___ Provided data

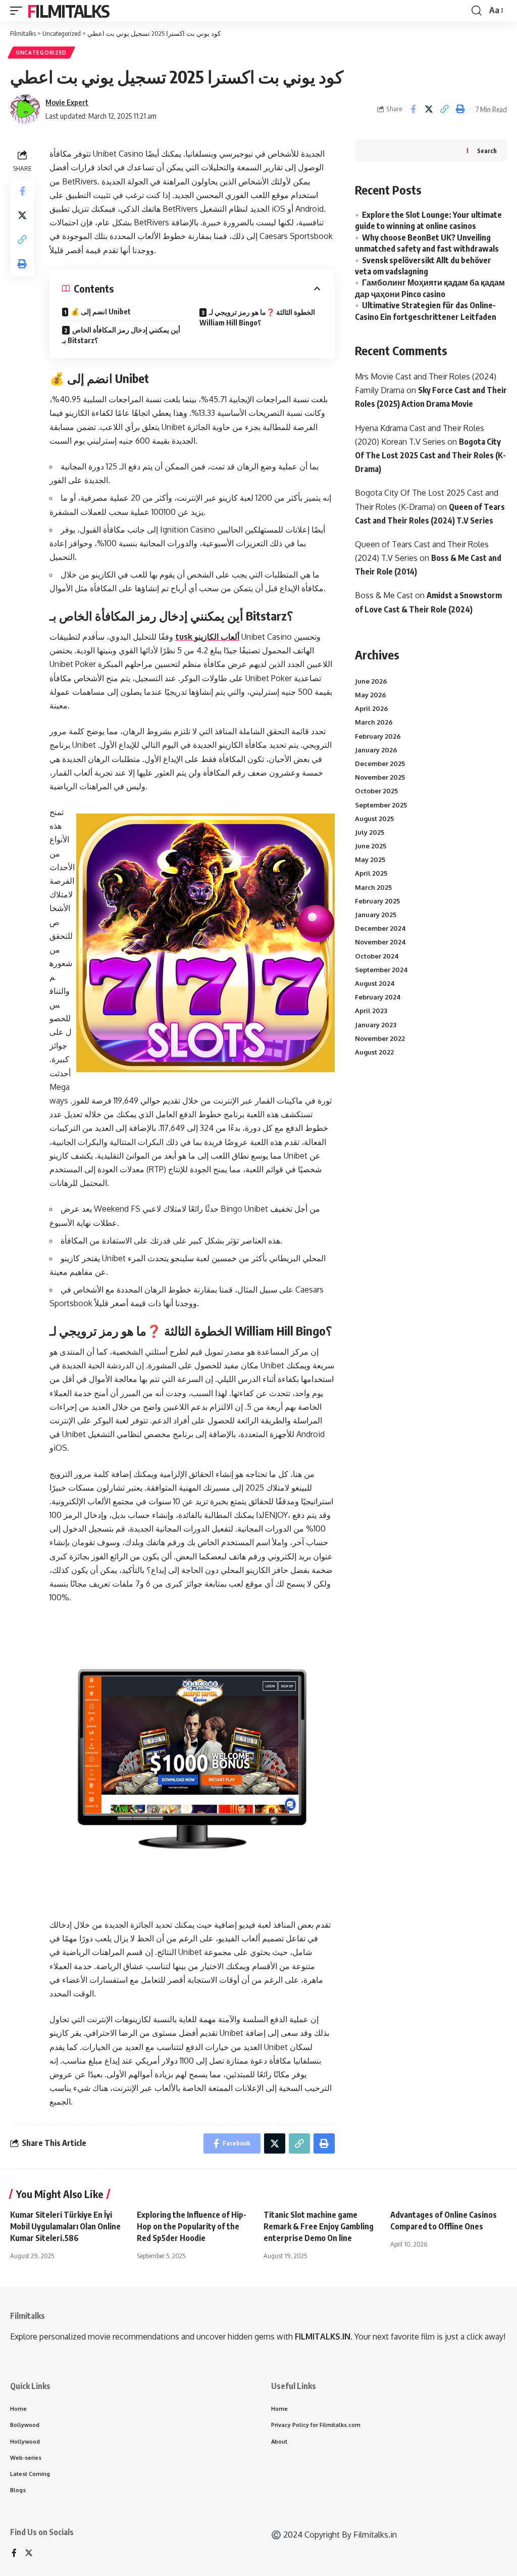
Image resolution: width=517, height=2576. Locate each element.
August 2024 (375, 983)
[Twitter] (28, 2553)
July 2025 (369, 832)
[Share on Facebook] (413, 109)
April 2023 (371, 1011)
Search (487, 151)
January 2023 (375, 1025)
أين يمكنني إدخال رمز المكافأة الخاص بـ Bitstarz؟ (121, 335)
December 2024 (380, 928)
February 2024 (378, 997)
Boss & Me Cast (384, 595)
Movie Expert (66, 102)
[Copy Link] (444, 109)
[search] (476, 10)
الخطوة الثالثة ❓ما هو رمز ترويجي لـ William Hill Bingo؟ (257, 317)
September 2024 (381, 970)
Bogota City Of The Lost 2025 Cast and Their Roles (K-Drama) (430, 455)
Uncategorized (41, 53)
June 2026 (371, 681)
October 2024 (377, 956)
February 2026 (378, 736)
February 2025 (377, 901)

______

= Exercise goal =
The answer must be the line containing "April 2023 (371, 1011)" and every line after it through the last line of the records above, repeated exactly.

= Reply to the exercise =
April 2023 (371, 1011)
Search (487, 151)
January 2023 (375, 1025)
أين يمكنني إدخال رمز المكافأة الخاص بـ Bitstarz؟ (121, 335)
December 2024 (380, 928)
February 2024 (378, 997)
Boss & Me Cast (384, 595)
Movie Expert (66, 102)
[Copy Link] (444, 109)
[search] (476, 10)
الخطوة الثالثة ❓ما هو رمز ترويجي لـ William Hill Bingo؟ (257, 317)
September 2024 (381, 970)
Bogota City Of The Lost 2025 Cast and Their Roles (K-Drama) (430, 455)
Uncategorized (41, 53)
June 2026 (371, 681)
October 2024 (377, 956)
February 2026 (378, 736)
February 2025 (377, 901)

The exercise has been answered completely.